──────── 原文段落

爱可可AI前沿推介(1.1)

LG - 机器学习 CV - 计算机视觉 CL - 计算与语言 AS - 音频与语音 RO - 机器人

转自爱可可爱生活

1、[CL] Measuring Attribution in Natural Language Generation Models

H Rashkin, V Nikolaev, M Lamm, M Collins, D Das, S Petrov, G S Tomar, I Turc, D Reitter

[Google Research]

自然语言生成模型的归因性度量。随着最近自然语言生成(NLG)模型在各种应用中的改进，必须要有办法来识别和评估NLG输出是否只是分享关于外部世界的可验证信息。本文提出一种新的评估框架，"识别源可归因性(AIS)"，用于当输出与外部世界有关时对自然语言生成模型输出进行评估。首先定义了AIS，介绍了一个两阶段的标注管线，允许标注者根据AIS指南适当地评估模型输出。通过人工评价研究在三个生成数据集(两个是对话QA领域，一个是摘要领域)上对这个方法进行了实证验证，表明AIS可以作为衡量模型生成语句是否有基本来源支持的通用框架。

With recent improvements in natural language generation (NLG) models for various applications, it has become imperative to have the means to identify and evaluate whether NLG output is only sharing verifiable information about the external world. In this work, we present a new evaluation framework entitled Attributable to Identified Sources (AIS) for assessing the output of natural language generation models, when such output pertains to the external world. We first define AIS and introduce a twostage annotation pipeline for allowing annotators to appropriately evaluate model output according to AIS guidelines. We empirically validate this approach on three generation datasets (two in the conversational QA domain and one in summarization) via human evaluation studies that suggest that AIS could serve as a common framework for measuring whether model-generated statements are supported by underlying sources. We release guidelines for the human evaluation studies.

────────────────
──────── 数据条目

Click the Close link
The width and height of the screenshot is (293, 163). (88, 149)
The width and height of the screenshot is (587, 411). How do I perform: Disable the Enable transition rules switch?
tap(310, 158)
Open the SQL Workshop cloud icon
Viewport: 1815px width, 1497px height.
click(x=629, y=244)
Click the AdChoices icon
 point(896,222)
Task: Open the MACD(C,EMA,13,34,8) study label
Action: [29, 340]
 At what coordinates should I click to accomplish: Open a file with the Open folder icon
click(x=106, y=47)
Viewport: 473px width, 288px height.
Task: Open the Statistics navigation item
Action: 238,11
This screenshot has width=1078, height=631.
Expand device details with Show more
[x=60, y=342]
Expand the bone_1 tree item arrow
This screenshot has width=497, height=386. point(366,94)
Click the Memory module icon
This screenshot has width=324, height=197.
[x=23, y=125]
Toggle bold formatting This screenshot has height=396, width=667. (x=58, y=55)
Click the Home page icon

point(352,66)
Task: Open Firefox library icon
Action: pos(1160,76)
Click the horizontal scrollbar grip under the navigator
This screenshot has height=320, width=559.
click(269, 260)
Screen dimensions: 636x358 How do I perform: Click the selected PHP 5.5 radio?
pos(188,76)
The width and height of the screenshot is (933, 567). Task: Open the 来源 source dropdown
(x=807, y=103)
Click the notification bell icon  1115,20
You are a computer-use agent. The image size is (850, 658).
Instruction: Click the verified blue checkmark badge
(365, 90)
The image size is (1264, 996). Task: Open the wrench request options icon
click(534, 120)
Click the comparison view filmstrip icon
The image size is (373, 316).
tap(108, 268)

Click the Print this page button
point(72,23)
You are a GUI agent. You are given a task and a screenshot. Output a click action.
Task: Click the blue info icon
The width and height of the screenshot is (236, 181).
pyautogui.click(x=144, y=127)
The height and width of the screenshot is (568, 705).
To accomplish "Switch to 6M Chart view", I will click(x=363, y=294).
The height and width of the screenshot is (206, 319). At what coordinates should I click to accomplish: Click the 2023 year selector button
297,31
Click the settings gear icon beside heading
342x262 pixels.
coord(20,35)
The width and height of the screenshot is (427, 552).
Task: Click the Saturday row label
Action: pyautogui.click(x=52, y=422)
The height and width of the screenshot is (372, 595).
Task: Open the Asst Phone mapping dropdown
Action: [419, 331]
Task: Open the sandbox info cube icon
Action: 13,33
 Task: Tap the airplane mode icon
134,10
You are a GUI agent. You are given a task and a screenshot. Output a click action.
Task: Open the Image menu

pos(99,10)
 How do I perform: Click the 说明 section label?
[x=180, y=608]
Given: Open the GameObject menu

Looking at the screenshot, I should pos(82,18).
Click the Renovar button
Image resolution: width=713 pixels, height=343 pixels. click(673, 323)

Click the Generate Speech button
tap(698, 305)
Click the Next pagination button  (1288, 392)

────────────────

▶ _练习要求_
- 1) 重写原文段落中从"1、[CL] Measuring Attribution"开始、到"否有基本来源支持的通用框架。"结束的部分，把其中的"标注者"改成"评审人员"。
- 2) 把条目里从含有"The width and height of the screenshot is (933, 567)."的那一行开始、到含有"tap(108, 268)"的那一行结束的各行排成 Markdown 表格，分"序号"和"内容"两列，每行一个序号，跳过空行。
原文段落和条目是彼此独立的两份材料。

▶ _参考答案_
- 1)
1、[CL] Measuring Attribution in Natural Language Generation Models

H Rashkin, V Nikolaev, M Lamm, M Collins, D Das, S Petrov, G S Tomar, I Turc, D Reitter

[Google Research]

自然语言生成模型的归因性度量。随着最近自然语言生成(NLG)模型在各种应用中的改进，必须要有办法来识别和评估NLG输出是否只是分享关于外部世界的可验证信息。本文提出一种新的评估框架，"识别源可归因性(AIS)"，用于当输出与外部世界有关时对自然语言生成模型输出进行评估。首先定义了AIS，介绍了一个两阶段的标注管线，允许评审人员根据AIS指南适当地评估模型输出。通过人工评价研究在三个生成数据集(两个是对话QA领域，一个是摘要领域)上对这个方法进行了实证验证，表明AIS可以作为衡量模型生成语句是否有基本来源支持的通用框架。

- 2)
| 序号 | 内容 |
|---|---|
| 1 | The width and height of the screenshot is (933, 567). Task: Open the 来源 source dropdown |
| 2 | (x=807, y=103) |
| 3 | Click the notification bell icon  1115,20 |
| 4 | You are a computer-use agent. The image size is (850, 658). |
| 5 | Instruction: Click the verified blue checkmark badge |
| 6 | (365, 90) |
| 7 | The image size is (1264, 996). Task: Open the wrench request options icon |
| 8 | click(534, 120) |
| 9 | Click the comparison view filmstrip icon |
| 10 | The image size is (373, 316). |
| 11 | tap(108, 268) |